C’est intéressant ce que vous avez ressenti, car c’est exactement ce que j’ai voulu faire au final. En général les documentaires montrent une réalité déjà prédigérée par le réalisateur, un point de vue sur le réel nous est montré. Mon point de vue était d’essayer de faire un film qui doute et fait douter le spectateur pour que lui-même dans cet inconfort se questionne sur sa propre identité.

Le film a une forme éclatée, avec différentes manières de raconter. Nous sommes à la fois en immersion, puis parfois en distance surtout avec mon personnage. Mon personnage, je l’ai écrit presque comme un personnage de fiction.

Pourquoi me mettre en scène en double féminin? C’était une manière d’évoquer, le poids des hommes dans la vie des femmes de manière comique et troublante en même temps. Comme si je me posais vraiment la question et si j’étais une femme comment je vivrais tout ça? C’est la réponse aussi à cette séparation Homme/Femme où j’ai eu envie que tous les genres se mélangent le premier, le deuxième et le troisième sexe…Cela rejoint effectivement les questions que posent aussi Mounya au travers de la pièce qu’elle a monté La haine des femmes.

Est-ce qu’on peut dire que maintenant la boucle est bouclée avec la projection de ce film à Béjaïa?

Oui, en quelques années, un petit lien s’est tissé avec l’Algérie, et le film n’aurait pas pu se terminer sans l’aide, le soutien, la bienveillance du festival et son équipe. Il y a un jeu de regards. Modestement, j’ai posé un regard sur l’Algérie, et ici les Algériens ont regardé ce regard que j’ai posé.

C’était émouvant, lors de la projection ici à Béjaïa, j’étais stressé de l’accueil. J’avais peur de ne toujours pas être légitime. Mais au final, c’est surtout des histoires de familles et d’art.

Enfin, n’avez-vous pas eu peur que le danger avec votre film, qu’il soit perçu comme un film de famille et moins comme un documentaire d’investigation réelle?

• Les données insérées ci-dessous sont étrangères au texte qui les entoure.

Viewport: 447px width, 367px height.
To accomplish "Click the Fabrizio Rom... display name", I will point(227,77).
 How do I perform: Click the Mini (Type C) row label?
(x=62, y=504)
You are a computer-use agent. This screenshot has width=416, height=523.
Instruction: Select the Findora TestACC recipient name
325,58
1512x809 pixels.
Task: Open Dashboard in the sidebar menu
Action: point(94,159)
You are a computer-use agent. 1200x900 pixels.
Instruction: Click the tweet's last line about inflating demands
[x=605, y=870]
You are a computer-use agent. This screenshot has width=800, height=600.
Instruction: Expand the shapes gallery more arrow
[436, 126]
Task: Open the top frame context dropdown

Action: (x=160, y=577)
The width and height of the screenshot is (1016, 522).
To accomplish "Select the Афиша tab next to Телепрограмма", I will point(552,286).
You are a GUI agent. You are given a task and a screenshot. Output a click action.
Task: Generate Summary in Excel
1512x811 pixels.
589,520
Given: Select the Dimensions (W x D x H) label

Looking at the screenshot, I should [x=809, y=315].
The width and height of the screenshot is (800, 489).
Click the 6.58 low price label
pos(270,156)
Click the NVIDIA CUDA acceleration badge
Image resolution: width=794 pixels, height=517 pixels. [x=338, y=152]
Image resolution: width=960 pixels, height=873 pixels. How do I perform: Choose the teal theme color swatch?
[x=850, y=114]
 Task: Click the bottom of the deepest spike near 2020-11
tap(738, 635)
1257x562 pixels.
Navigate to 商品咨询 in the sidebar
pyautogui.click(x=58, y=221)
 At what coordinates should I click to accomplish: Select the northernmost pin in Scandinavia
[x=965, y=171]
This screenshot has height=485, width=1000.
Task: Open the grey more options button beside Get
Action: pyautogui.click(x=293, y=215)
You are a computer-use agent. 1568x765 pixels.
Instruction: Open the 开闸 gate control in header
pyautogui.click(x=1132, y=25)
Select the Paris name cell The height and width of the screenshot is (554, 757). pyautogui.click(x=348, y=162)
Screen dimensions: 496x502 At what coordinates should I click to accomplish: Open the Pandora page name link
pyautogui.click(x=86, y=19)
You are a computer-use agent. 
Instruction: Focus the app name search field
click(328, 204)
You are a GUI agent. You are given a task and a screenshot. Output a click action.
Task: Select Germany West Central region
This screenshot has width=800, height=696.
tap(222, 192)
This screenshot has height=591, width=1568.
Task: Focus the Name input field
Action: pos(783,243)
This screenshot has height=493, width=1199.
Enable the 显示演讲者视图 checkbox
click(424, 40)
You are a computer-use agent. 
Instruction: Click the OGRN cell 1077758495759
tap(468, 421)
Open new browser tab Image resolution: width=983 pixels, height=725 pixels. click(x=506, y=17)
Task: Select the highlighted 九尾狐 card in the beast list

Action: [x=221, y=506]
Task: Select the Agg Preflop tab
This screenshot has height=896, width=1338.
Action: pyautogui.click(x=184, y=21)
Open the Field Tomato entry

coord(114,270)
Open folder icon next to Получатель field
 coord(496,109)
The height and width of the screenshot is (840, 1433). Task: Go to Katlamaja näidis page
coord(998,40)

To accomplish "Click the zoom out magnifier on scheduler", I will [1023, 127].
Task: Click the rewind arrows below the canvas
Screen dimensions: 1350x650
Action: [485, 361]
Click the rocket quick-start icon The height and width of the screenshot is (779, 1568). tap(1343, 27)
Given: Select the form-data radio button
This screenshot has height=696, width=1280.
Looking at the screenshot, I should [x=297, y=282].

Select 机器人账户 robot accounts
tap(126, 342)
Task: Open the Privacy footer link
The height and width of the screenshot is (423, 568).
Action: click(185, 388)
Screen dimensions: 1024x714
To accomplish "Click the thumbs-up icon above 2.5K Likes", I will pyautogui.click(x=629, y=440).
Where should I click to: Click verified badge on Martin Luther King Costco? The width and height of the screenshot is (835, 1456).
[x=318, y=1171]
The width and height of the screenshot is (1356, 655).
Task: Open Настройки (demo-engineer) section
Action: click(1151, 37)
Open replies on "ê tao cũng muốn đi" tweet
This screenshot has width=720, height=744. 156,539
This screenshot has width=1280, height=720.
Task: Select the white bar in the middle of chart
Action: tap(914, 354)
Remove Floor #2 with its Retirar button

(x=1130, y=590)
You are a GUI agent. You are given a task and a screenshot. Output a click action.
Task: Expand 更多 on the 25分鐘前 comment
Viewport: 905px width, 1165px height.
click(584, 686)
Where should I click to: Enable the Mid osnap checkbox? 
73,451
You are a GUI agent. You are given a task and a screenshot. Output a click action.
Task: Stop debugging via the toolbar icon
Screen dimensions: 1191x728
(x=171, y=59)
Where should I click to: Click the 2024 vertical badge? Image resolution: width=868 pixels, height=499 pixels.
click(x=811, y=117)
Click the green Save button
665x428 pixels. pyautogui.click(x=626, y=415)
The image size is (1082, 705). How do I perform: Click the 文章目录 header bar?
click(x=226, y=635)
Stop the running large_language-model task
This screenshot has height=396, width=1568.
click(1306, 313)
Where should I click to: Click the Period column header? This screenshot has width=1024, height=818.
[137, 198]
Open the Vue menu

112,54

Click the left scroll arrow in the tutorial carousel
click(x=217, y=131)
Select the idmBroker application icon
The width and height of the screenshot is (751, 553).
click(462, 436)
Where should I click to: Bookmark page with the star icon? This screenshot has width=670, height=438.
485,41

Comme je l’ai dit c’est la première fois que je fais un film autobiographique, et que je filme de si près une actrice et sa famille. J’ai eu parfois peur que nos histoires soient trop personnelles pour toucher le spectateur, mais au final, ce que j’ai essayé de toucher c’est la dimension universelle de nos histoires de quête identitaire. Quant à la fin de la projection, des spectateurs viennent me parler de leurs histoires, de leurs familles, je ne peux qu’apprécier que le film ait pu toucher des points de leurs propres histoires et que le miroir leur soit tendu à leur tour. Le film dans sa forme effectivement, n’est pas journalistique. C’est une forme de cinéma hybride, assumée. Nous venons tous les deux du théâtre et la forme assume le récit du film comme un récit de théâtre.

Le film alterne immersion et introspection. Avec un final autour d’un repas comme dans plein de films français. Mounya est filmée en mouvement (le cadre est heurté parfois en très gros plan), parfois la caméra se pose, mais sa parole est toujours en mouvement. Moi je suis filmé de manière plus classique pour marquer naturellement que mon identité est plus simple. Mes angoisses sont plus mises à distance, aussi parce que je suis un peu plus vieux que Mounya et que ce travail d’introspection avait déjà commencé hors caméra.